Start of Exercise material

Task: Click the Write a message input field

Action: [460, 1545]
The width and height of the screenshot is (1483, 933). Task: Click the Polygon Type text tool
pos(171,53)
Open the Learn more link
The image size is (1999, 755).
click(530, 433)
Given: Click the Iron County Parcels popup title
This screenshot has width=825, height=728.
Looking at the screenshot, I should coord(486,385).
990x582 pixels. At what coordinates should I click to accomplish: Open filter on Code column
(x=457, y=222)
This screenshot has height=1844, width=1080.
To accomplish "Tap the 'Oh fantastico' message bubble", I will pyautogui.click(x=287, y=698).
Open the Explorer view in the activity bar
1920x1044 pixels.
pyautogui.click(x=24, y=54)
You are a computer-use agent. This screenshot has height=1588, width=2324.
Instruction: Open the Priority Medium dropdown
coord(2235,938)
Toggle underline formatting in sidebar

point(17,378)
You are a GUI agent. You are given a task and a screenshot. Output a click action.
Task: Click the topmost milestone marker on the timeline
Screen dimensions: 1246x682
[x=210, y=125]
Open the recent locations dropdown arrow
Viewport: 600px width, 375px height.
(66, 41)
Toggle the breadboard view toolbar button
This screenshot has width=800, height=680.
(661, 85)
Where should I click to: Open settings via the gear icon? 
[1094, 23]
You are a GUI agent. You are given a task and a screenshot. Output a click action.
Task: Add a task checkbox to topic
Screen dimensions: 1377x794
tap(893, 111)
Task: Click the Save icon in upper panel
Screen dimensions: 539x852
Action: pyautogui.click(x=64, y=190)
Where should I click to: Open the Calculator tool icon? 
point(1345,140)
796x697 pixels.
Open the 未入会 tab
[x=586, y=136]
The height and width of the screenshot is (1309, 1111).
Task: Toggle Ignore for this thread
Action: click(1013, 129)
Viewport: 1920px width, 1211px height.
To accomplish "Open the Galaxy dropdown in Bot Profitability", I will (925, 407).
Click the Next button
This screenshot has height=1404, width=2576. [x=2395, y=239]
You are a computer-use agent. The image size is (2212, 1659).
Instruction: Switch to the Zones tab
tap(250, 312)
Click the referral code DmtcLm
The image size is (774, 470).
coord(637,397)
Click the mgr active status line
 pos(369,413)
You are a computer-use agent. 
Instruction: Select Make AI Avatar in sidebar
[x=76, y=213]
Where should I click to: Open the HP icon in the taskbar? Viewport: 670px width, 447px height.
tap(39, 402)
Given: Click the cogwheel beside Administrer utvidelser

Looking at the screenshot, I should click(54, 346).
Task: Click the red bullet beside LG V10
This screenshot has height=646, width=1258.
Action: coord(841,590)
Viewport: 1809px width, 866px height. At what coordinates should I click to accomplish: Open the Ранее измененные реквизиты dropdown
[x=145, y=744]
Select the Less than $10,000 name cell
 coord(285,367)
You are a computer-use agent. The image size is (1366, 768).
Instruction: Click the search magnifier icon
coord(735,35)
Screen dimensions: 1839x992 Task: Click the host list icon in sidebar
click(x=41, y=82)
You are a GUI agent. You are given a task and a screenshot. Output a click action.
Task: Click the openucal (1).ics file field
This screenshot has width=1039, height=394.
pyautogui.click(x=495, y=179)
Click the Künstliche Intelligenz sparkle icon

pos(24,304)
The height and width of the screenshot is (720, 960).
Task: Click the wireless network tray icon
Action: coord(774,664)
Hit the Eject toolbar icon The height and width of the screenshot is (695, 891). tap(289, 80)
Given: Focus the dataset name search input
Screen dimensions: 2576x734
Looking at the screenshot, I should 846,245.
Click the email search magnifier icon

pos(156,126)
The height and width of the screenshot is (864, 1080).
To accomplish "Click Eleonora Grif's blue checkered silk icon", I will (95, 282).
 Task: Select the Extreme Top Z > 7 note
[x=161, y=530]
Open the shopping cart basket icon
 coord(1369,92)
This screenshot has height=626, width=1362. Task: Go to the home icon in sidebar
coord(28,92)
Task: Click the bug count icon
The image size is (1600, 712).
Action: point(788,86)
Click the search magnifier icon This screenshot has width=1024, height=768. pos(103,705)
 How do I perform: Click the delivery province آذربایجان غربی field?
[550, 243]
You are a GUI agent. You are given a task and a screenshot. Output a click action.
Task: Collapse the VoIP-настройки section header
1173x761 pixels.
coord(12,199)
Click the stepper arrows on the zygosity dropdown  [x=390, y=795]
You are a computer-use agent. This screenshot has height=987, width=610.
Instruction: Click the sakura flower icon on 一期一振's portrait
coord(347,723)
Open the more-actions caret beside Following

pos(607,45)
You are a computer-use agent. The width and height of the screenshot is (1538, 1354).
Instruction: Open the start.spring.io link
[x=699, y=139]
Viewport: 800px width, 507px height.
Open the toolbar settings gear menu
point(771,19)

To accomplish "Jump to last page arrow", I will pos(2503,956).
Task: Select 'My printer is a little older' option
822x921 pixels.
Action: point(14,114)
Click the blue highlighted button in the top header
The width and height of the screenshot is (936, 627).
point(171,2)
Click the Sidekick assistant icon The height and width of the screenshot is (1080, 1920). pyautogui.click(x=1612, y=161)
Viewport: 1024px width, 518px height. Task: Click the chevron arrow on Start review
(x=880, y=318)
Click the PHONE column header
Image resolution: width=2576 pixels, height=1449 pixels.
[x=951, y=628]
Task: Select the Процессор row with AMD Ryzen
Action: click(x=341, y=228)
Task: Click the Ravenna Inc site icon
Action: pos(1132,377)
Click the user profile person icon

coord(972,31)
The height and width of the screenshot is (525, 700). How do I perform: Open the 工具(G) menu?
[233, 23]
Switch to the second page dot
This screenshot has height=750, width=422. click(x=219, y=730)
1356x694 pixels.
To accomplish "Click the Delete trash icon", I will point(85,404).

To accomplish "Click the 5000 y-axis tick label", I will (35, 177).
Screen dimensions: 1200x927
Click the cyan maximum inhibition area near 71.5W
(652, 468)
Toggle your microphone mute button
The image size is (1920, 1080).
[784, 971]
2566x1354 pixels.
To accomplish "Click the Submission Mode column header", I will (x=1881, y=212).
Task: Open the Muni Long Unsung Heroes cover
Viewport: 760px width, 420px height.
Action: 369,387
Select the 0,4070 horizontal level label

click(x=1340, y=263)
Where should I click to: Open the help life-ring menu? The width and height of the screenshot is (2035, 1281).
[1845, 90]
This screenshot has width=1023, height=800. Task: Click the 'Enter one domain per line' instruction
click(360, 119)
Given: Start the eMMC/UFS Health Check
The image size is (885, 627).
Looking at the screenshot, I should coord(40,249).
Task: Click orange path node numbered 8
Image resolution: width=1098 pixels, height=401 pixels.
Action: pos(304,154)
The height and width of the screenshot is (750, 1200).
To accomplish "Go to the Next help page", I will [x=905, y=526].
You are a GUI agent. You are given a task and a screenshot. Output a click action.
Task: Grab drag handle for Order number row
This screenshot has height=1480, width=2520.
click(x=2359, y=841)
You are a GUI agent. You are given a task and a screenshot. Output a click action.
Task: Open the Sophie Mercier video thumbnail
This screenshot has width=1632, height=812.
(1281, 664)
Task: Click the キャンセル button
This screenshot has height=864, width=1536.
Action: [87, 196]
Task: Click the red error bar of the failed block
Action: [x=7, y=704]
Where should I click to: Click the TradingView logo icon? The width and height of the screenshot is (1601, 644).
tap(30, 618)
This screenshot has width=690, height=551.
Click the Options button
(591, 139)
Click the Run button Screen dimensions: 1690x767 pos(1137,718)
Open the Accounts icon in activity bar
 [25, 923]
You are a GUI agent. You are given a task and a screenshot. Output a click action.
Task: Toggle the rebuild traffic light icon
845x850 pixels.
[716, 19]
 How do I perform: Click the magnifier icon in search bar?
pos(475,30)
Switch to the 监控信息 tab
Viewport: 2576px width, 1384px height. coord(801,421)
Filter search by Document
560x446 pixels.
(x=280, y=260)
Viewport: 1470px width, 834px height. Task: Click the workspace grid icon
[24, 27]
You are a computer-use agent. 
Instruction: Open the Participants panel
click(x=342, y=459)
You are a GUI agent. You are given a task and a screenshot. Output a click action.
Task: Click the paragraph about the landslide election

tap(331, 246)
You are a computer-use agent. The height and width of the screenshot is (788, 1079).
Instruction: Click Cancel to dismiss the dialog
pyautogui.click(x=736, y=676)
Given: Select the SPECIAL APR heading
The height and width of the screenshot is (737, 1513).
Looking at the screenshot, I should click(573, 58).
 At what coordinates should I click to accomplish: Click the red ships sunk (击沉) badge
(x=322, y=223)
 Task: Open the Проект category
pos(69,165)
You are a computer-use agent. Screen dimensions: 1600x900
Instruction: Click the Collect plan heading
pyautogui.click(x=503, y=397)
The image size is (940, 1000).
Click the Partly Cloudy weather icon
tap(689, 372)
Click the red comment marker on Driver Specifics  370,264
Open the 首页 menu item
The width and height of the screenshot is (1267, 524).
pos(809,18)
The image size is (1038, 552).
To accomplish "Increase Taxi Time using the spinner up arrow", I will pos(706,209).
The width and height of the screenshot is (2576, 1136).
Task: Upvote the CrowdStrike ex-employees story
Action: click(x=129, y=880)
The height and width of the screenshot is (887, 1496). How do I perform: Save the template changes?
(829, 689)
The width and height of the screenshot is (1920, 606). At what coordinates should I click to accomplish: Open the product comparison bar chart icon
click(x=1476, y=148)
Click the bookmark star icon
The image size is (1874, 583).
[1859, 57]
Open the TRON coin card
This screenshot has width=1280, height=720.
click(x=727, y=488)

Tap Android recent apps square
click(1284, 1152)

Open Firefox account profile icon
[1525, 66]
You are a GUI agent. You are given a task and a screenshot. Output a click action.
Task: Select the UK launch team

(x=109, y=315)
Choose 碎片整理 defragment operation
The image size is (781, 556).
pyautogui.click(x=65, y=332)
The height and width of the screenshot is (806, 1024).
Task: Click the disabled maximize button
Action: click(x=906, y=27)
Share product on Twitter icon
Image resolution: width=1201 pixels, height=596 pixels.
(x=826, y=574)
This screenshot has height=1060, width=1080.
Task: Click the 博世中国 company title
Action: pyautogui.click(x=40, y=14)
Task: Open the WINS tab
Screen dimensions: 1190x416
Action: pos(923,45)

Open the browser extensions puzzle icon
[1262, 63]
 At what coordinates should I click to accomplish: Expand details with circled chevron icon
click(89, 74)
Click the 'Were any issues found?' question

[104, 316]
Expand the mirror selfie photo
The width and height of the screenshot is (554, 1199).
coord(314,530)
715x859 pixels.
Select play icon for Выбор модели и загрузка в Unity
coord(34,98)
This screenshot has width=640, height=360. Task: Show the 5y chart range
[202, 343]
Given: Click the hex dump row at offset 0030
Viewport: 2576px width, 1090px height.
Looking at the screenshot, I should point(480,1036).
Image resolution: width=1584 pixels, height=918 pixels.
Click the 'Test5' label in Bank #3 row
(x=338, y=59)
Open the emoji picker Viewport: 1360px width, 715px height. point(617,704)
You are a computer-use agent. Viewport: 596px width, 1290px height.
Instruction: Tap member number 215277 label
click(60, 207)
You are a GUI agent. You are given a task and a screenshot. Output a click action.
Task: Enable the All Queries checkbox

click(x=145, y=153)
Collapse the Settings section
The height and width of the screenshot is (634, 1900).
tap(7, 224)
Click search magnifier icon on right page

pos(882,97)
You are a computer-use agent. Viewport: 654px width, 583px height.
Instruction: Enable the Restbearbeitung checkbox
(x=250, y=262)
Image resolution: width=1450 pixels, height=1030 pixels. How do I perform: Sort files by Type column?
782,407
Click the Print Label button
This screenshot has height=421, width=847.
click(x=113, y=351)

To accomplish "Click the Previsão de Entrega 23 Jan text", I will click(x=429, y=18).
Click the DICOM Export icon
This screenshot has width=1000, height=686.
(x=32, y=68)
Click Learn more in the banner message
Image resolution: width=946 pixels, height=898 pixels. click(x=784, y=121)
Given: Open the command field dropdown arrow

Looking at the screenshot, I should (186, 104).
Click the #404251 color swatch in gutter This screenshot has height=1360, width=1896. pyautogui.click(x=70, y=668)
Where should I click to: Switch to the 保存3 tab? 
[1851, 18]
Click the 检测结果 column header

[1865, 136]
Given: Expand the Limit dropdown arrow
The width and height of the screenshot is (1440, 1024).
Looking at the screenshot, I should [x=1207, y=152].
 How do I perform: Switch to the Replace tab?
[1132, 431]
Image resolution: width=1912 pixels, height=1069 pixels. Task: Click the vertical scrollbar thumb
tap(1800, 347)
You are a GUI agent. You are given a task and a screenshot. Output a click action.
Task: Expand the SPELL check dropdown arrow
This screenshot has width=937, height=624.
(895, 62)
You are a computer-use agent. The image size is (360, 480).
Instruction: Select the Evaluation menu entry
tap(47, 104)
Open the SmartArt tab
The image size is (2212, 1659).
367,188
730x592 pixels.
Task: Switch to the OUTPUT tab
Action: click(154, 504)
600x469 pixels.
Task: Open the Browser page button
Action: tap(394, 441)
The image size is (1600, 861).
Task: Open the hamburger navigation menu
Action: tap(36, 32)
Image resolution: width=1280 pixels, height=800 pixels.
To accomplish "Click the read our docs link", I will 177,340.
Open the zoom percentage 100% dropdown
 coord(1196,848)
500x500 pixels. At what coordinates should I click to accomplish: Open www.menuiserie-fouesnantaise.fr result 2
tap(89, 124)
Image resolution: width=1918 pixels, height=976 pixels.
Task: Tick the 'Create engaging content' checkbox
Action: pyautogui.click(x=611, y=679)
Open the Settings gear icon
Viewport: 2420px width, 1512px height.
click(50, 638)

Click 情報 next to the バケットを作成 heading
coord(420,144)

End of Exercise material

Copy out the records above, everything from their first line down to the line that contains "Looking at the screenshot, I should coord(486,385).", with both ends included.

> Expected answer:
Task: Click the Write a message input field

Action: [460, 1545]
The width and height of the screenshot is (1483, 933). Task: Click the Polygon Type text tool
pos(171,53)
Open the Learn more link
The image size is (1999, 755).
click(530, 433)
Given: Click the Iron County Parcels popup title
This screenshot has width=825, height=728.
Looking at the screenshot, I should coord(486,385).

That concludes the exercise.